(Document and screenshot pointing entries)
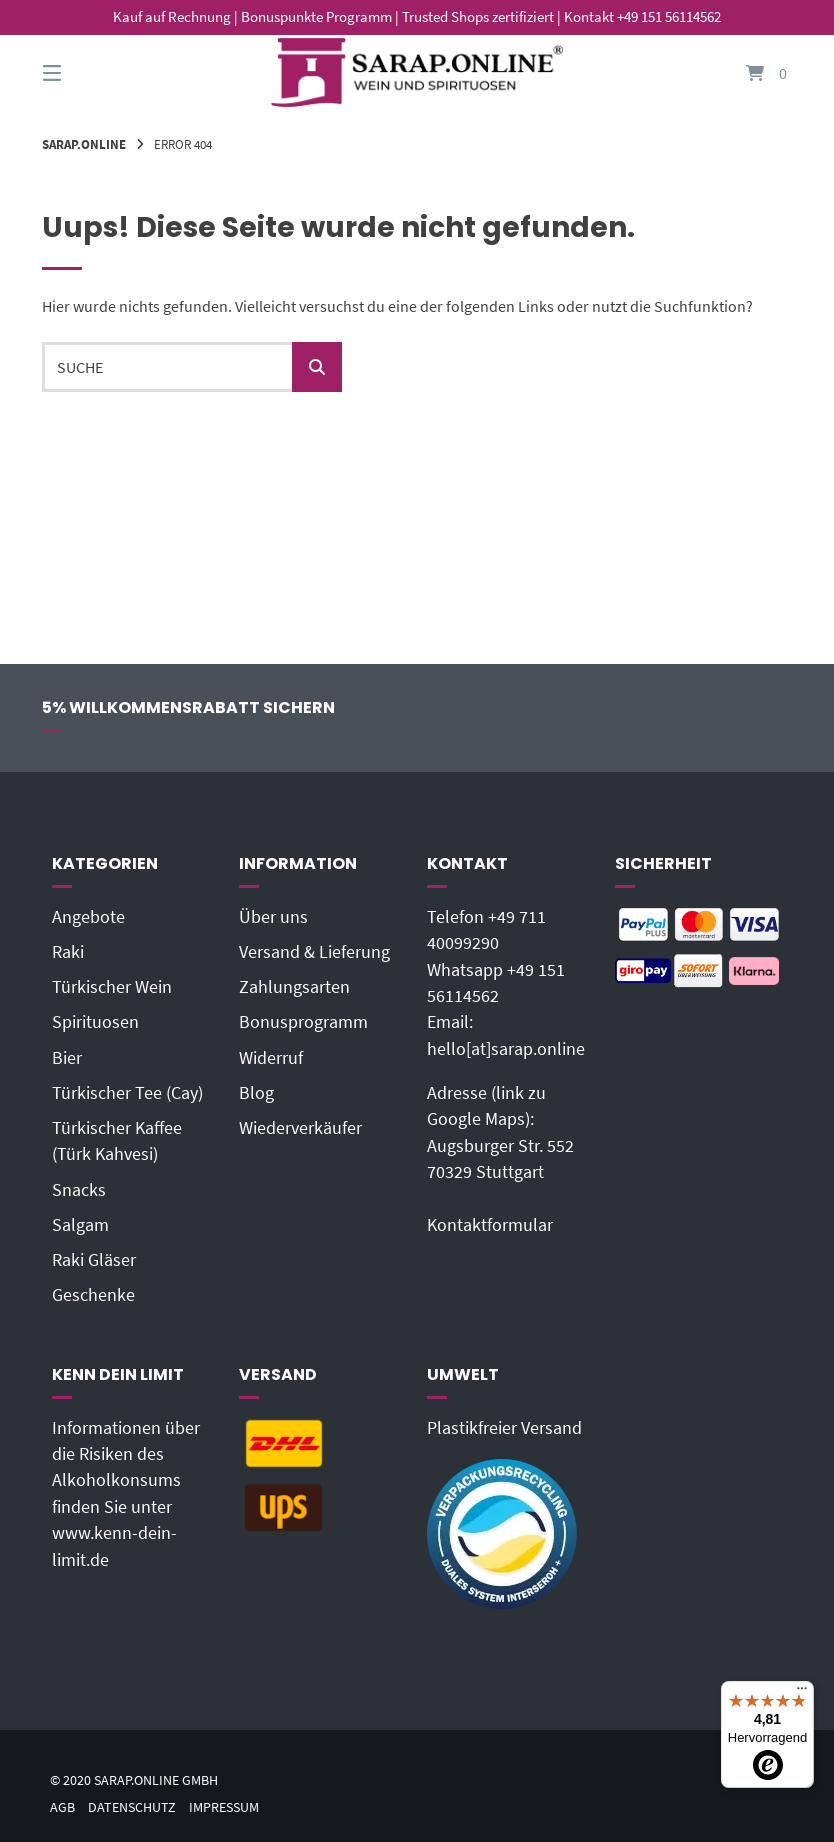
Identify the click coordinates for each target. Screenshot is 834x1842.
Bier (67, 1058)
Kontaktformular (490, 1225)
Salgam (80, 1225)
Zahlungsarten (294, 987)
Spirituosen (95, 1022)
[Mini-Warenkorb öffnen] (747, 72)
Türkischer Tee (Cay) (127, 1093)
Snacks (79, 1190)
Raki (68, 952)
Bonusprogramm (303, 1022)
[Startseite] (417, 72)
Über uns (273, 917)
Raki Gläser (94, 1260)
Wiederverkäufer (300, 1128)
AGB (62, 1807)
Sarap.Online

▶ _EXERCISE INSTRUCTIONS_
Transcribe the rows from the line containing "Kontaktformular (490, 1225)" through the last line of the rows, keeping every line unchanged.

▶ _COMPLETED EXERCISE_
Kontaktformular (490, 1225)
Salgam (80, 1225)
Zahlungsarten (294, 987)
Spirituosen (95, 1022)
[Mini-Warenkorb öffnen] (747, 72)
Türkischer Tee (Cay) (127, 1093)
Snacks (79, 1190)
Raki (68, 952)
Bonusprogramm (303, 1022)
[Startseite] (417, 72)
Über uns (273, 917)
Raki Gläser (94, 1260)
Wiederverkäufer (300, 1128)
AGB (62, 1807)
Sarap.Online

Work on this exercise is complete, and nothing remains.